Highsnobiety sneakers, rap e trash, come manca la moda
La prima rivista femminile di moda che apparve in Europa fu “Cabinet des modes”, era il 15 novembre 1785 e sopravvisse alla Rivoluzione Francese e al periodo del Terrore. Certo, la moda era già diventata un fatto commerciale in cui erano le novità ad avere la meglio, ma nelle pubblicazioni non mancavano mai notizie argomenti morali e filosofici, informazioni relative al teatro, al mondo delle lettere, della musica e della politica. Ma senza scavare nei fossati dei secoli, abbiamo ancora fresca memoria dei preziosi, dotti e carezzevolmente spietati scritti letterari di Maria Vittoria Rossi per la Settimana Incom Illustrata, come dei vivaci ed affilati pezzi di Camilla Cederna, opere senza tempo che ci restituiscono la vita attraverso la moda degli anni della metà del Novecento e della ripresa economica Italiana.

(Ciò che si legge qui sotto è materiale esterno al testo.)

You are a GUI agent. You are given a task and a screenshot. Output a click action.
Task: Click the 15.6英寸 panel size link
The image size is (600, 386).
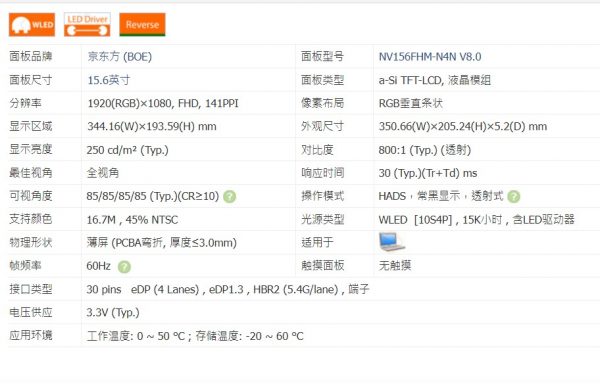click(109, 80)
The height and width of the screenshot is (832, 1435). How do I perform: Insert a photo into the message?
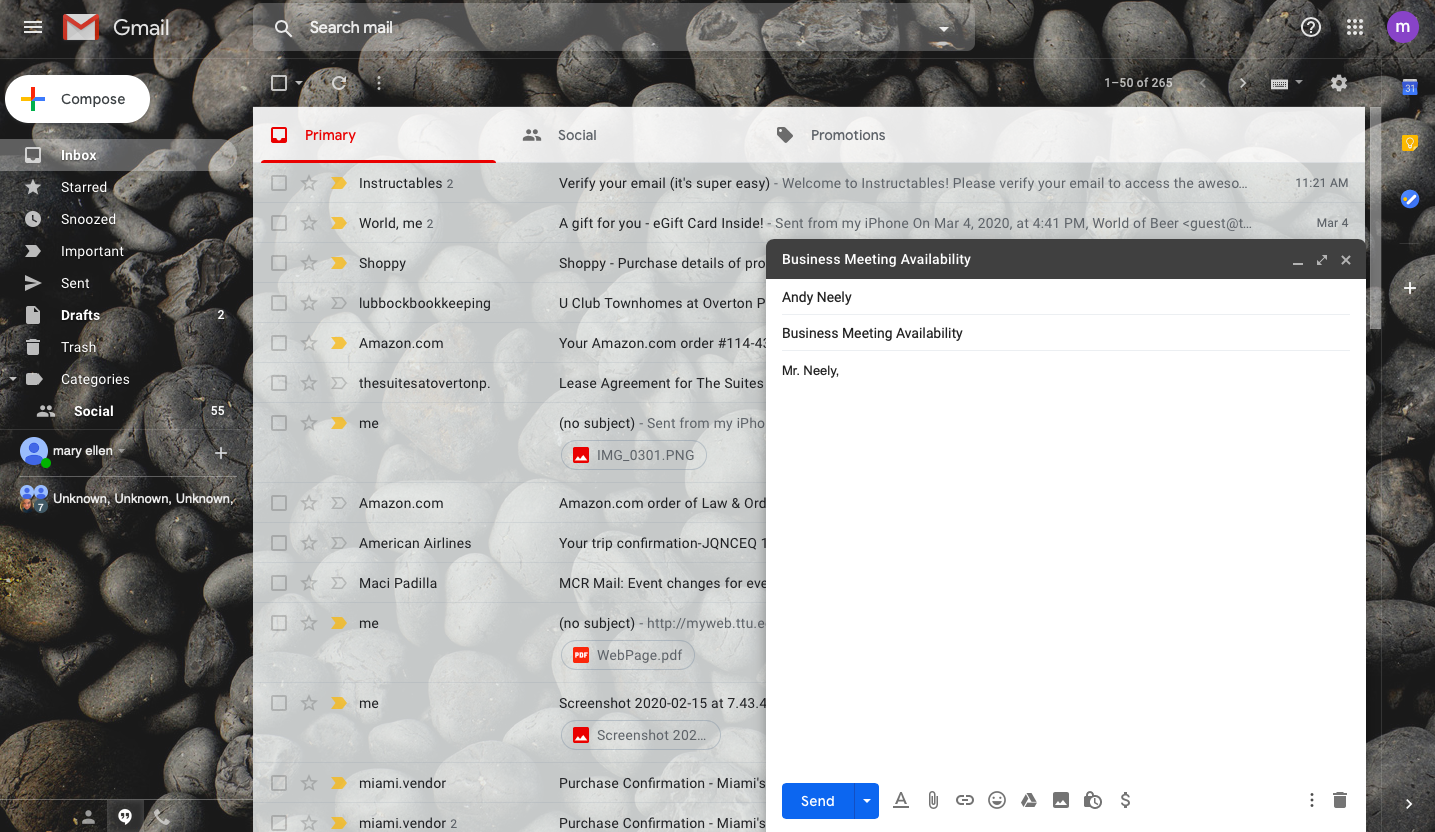1061,800
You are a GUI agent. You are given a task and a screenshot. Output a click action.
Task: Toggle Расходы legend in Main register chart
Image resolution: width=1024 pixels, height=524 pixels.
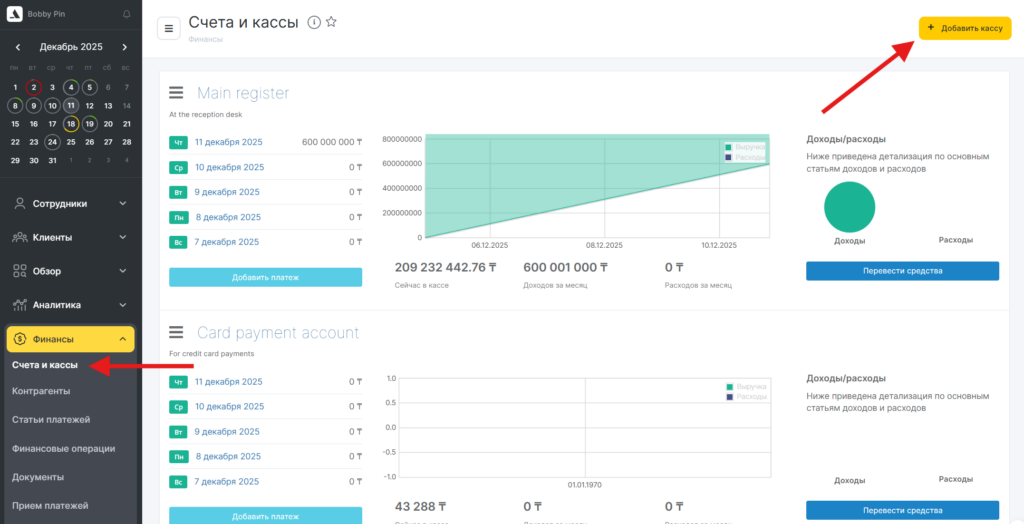(x=745, y=157)
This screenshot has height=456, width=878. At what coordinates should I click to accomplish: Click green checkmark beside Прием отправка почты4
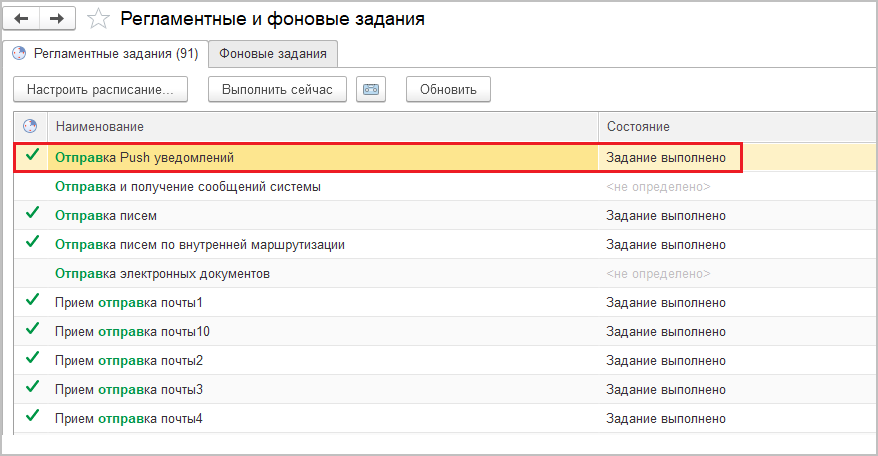click(x=32, y=417)
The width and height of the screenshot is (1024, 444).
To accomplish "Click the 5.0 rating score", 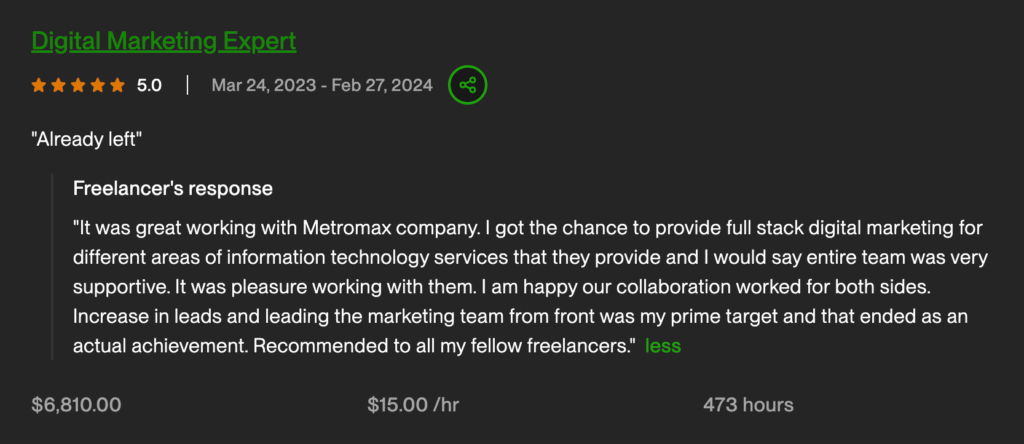I will (149, 86).
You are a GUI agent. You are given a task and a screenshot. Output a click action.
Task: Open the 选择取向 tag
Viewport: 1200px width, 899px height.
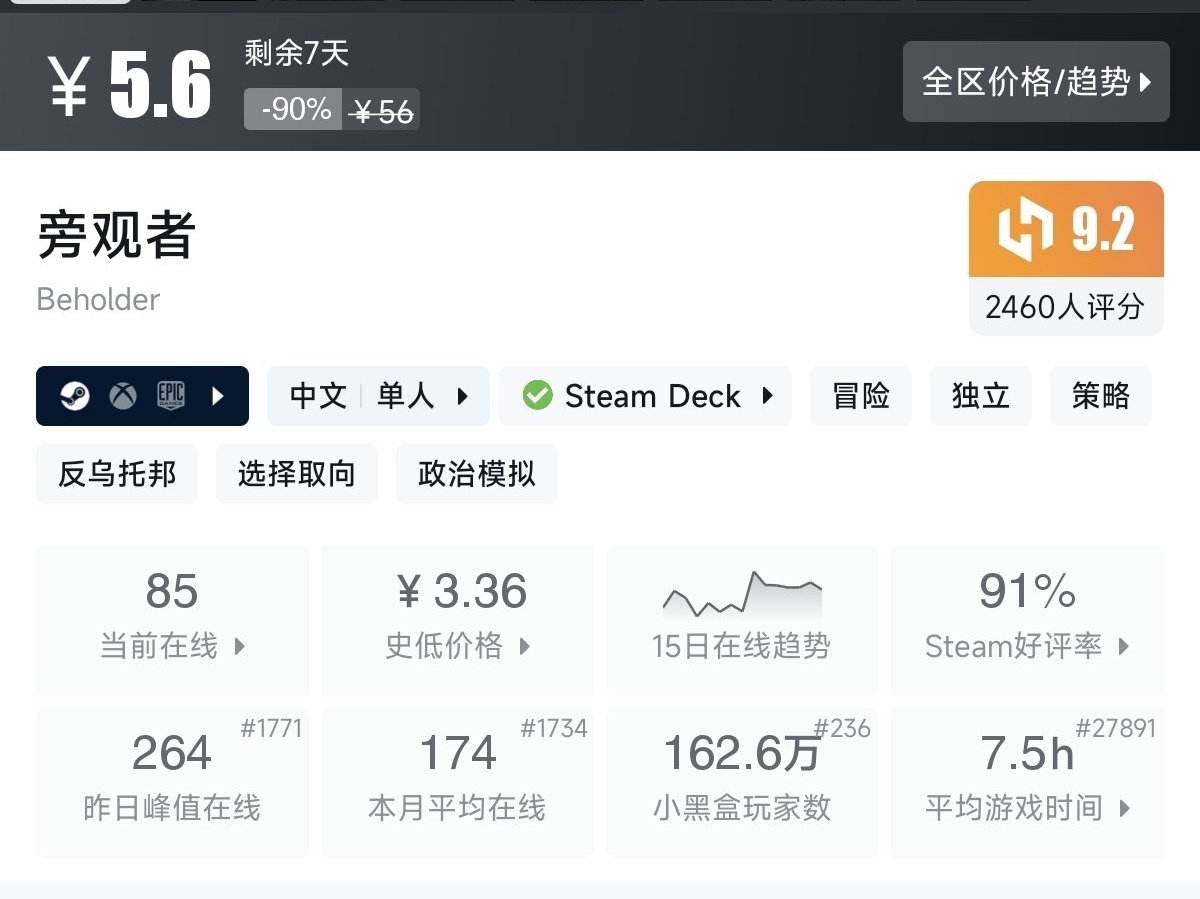point(297,474)
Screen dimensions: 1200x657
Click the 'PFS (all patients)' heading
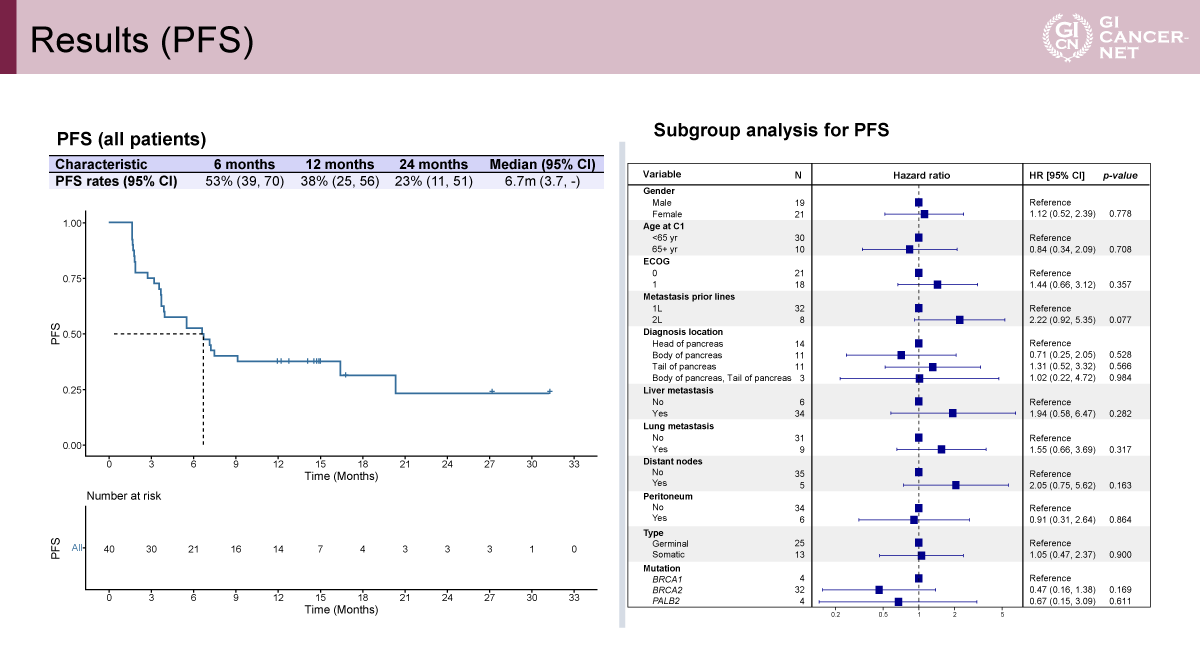(x=131, y=138)
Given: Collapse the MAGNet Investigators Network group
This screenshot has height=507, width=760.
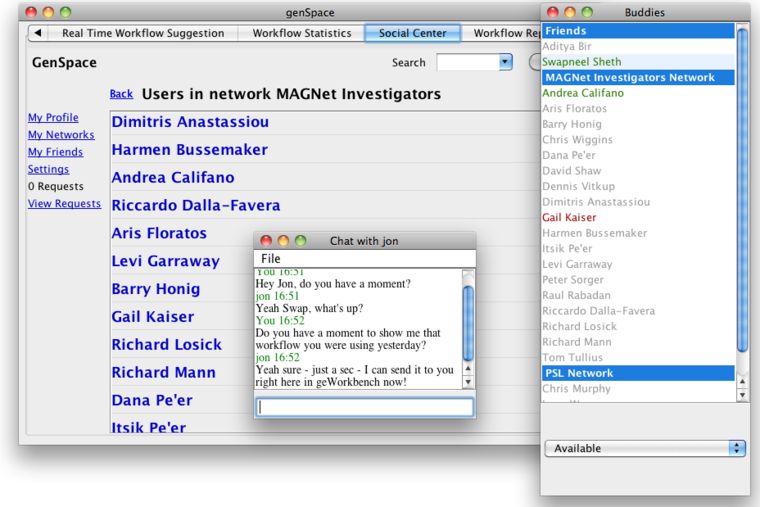Looking at the screenshot, I should coord(628,77).
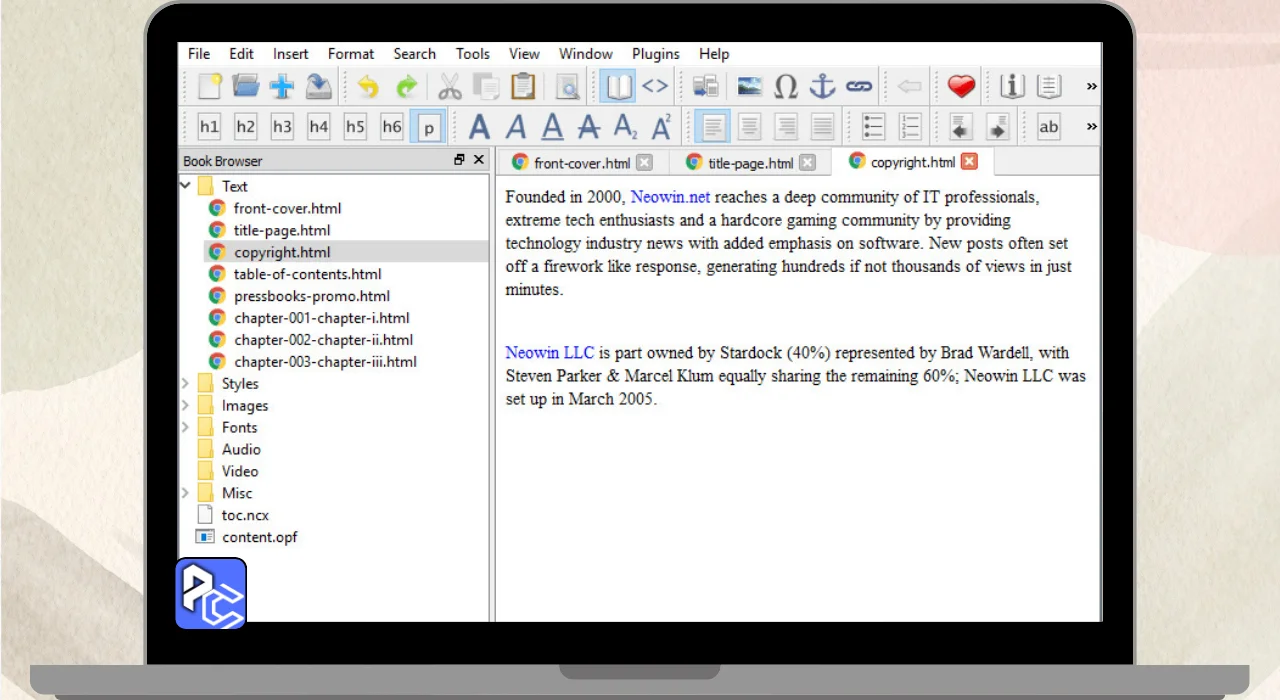Expand the Images folder
Image resolution: width=1280 pixels, height=700 pixels.
tap(185, 406)
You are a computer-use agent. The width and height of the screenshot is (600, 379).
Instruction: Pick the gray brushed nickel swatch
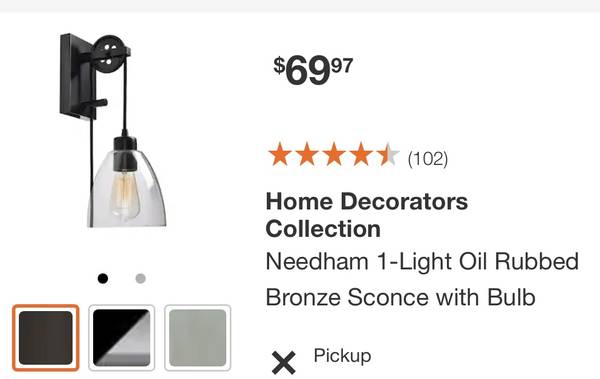(197, 338)
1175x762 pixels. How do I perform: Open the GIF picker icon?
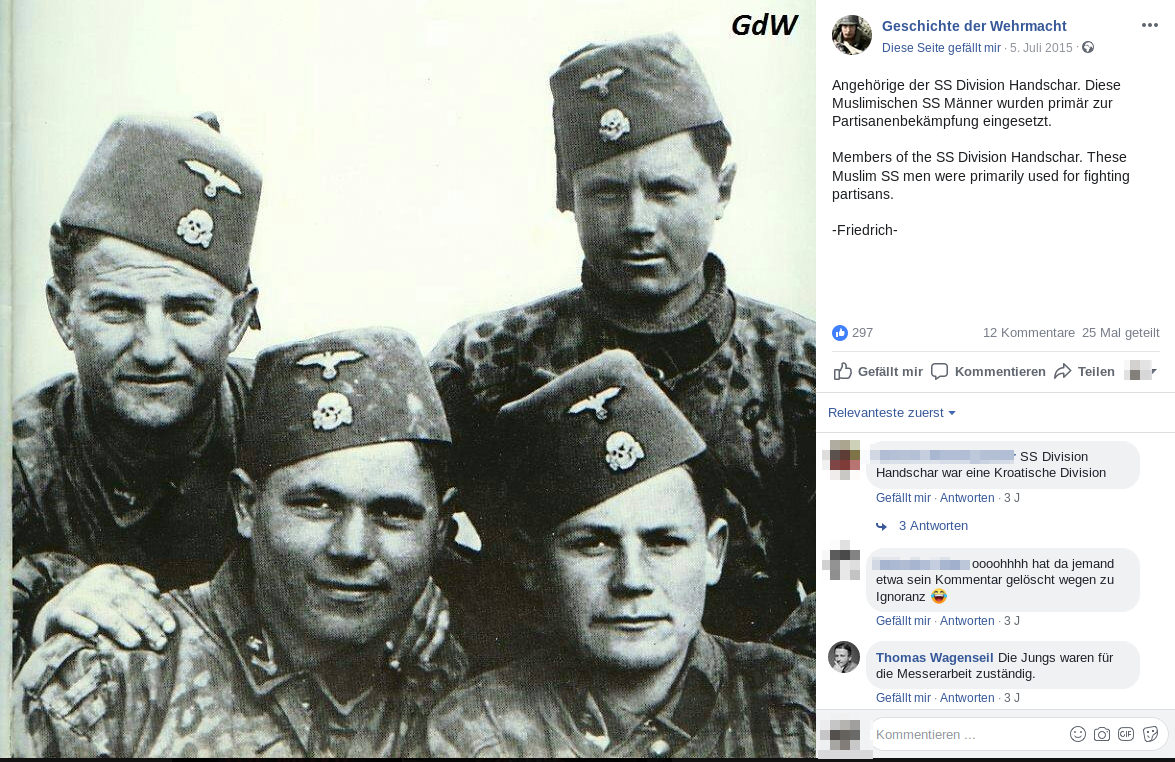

Certo, quella vita, oggi, non esiste più, ma anche la moda non esiste più, infatti, non è un caso che il giornalismo -di moda- sia scomparso da tempo. Quando non c’è più niente di rilevante, nulla è degno di essere scritto, tantomeno di essere ricordato.E poi, in quest’epoca non siamo stati programmati per avere memoria, nemmeno memoria di noi stessi, ma credo sia molto meglio così, in molti non reggerebbero il peso insostenibile di ricordare la loro miseria. D’altra parte sono certa che i piccoli snob “pervestiti” (cit. C.Cederna) allevati con i drop di Highsnobiety magazine non avranno nulla di cui rammaricarsi.